*What the exercise asks*
An exact copy of the entries, with every picture omitted, is what is needed here.

[Collected data]
━━━━━━
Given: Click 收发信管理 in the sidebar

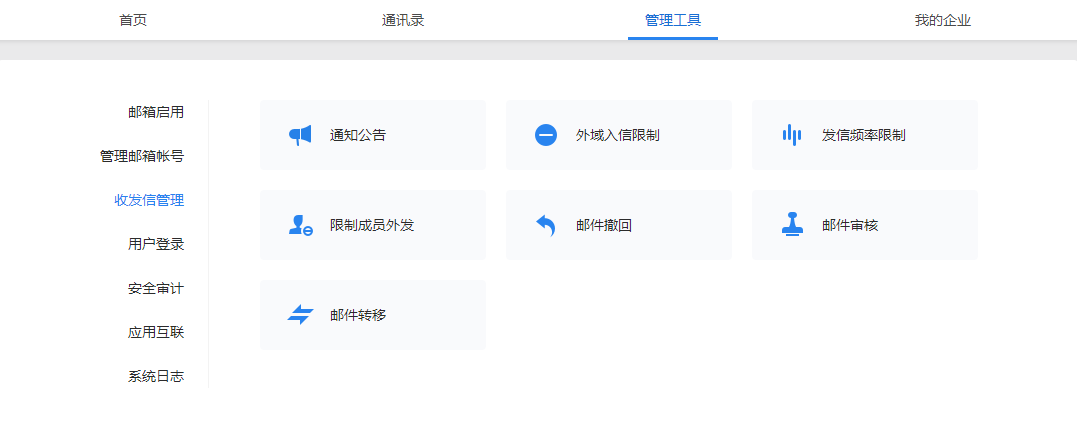Looking at the screenshot, I should (x=149, y=200).
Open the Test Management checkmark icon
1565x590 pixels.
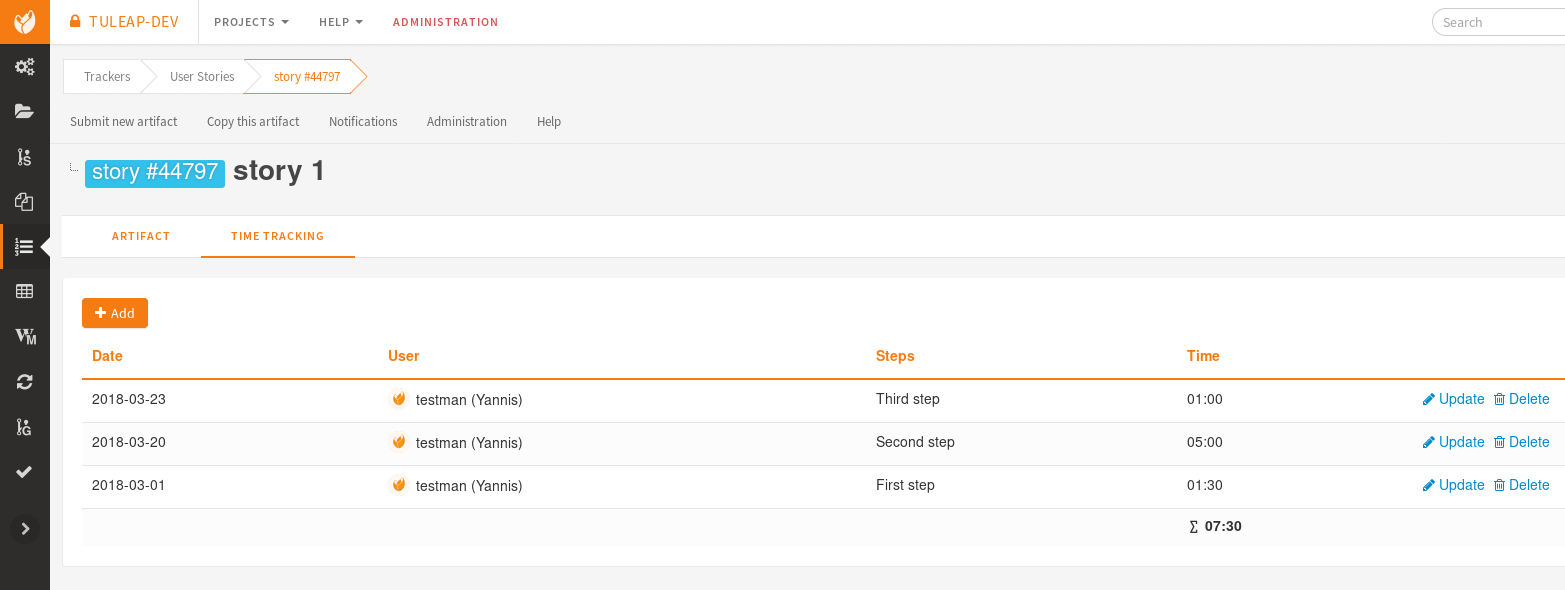[25, 472]
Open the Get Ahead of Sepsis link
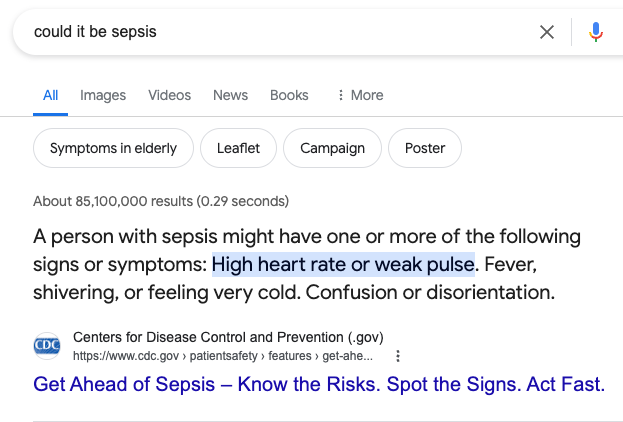 pos(319,384)
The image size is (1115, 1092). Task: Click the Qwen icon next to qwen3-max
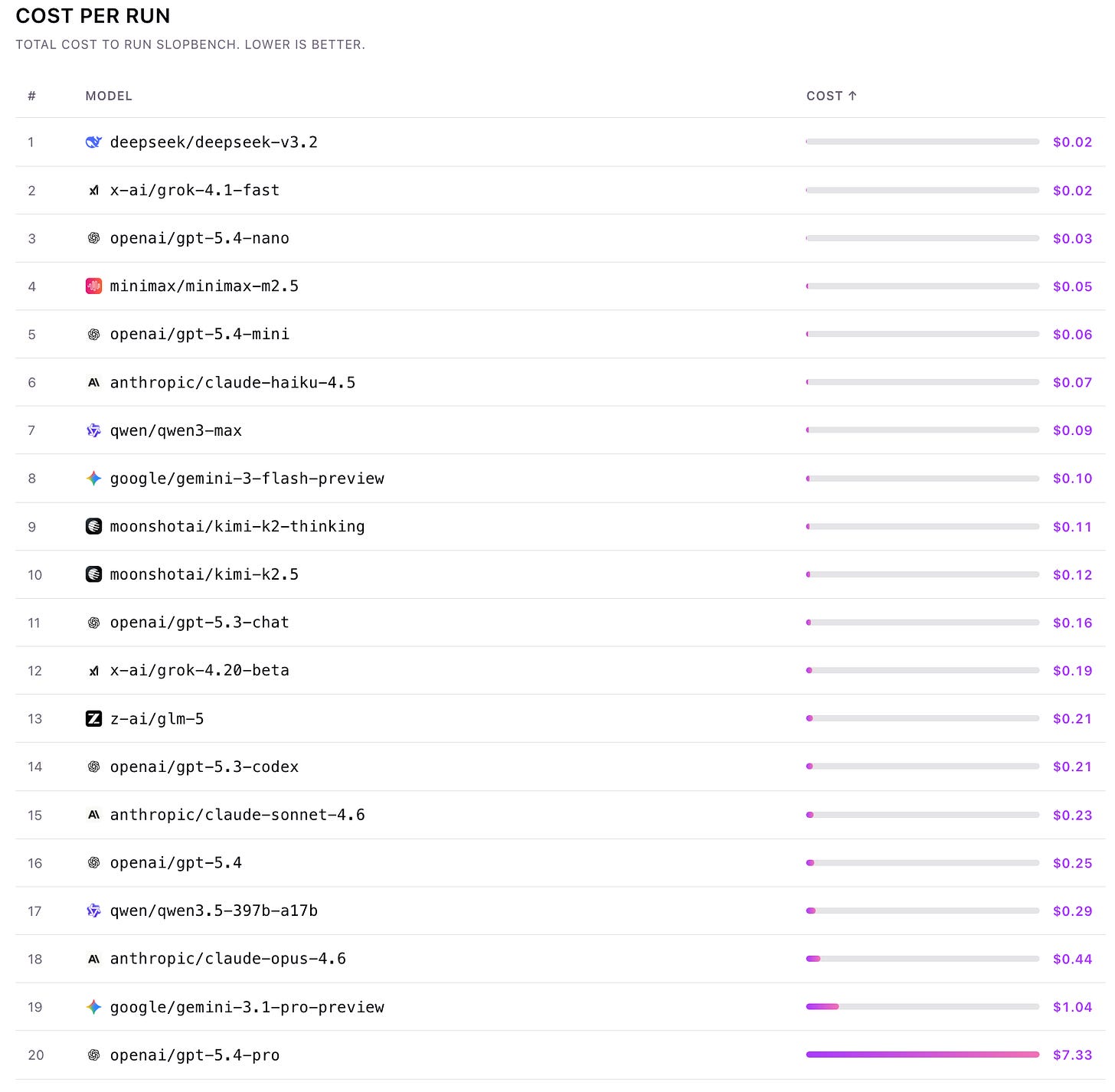pyautogui.click(x=93, y=430)
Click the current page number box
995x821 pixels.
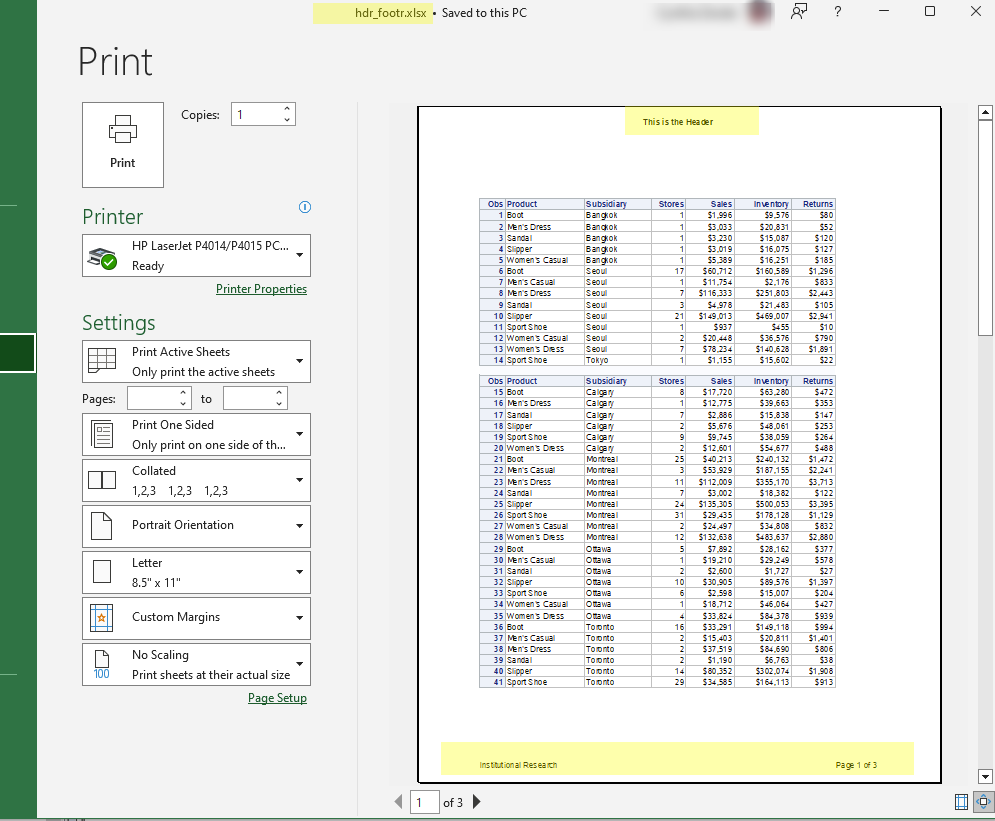click(424, 802)
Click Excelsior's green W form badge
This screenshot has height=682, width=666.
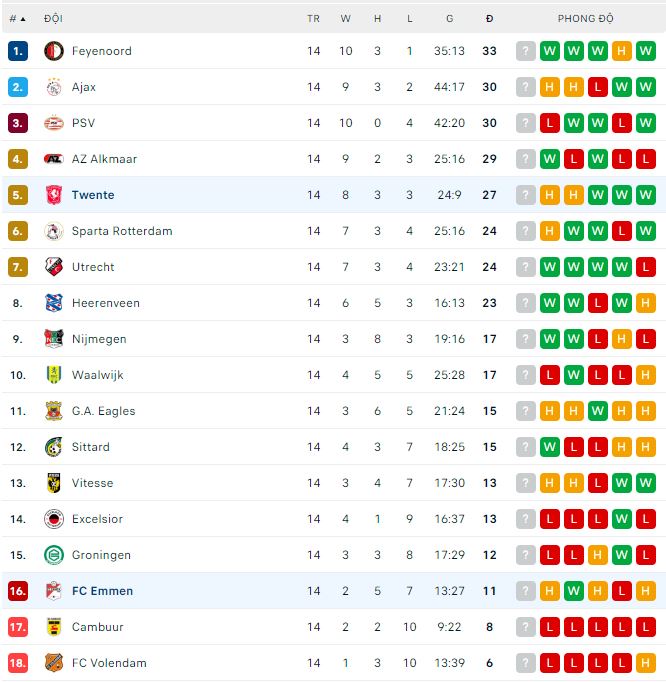(x=622, y=519)
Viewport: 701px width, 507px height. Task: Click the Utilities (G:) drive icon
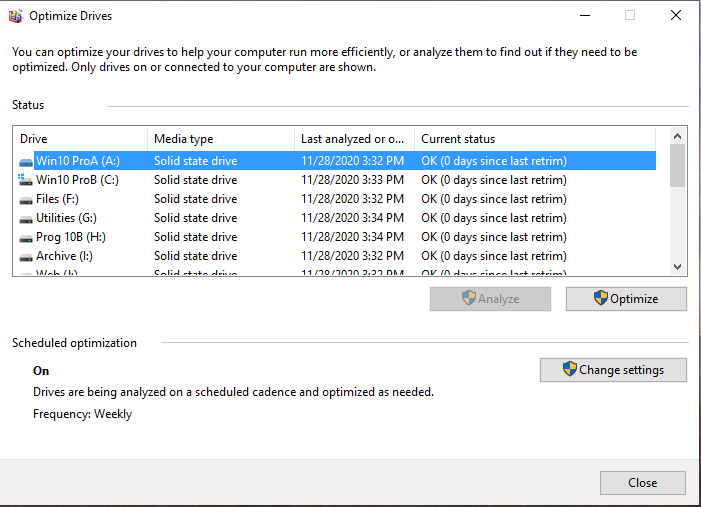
━━━━━━
*Solved problem*
Given: Click 收发信管理 in the sidebar

Looking at the screenshot, I should (x=149, y=200).
Open the Test Management checkmark icon
1565x590 pixels.
[25, 472]
Open the Get Ahead of Sepsis link
 pos(319,384)
The image size is (1115, 1092). Task: Click the Qwen icon next to qwen3-max
pyautogui.click(x=93, y=430)
Click the current page number box
995x821 pixels.
click(424, 802)
Click Excelsior's green W form badge
This screenshot has height=682, width=666.
(x=622, y=519)
Viewport: 701px width, 507px height. Task: Click the Utilities (G:) drive icon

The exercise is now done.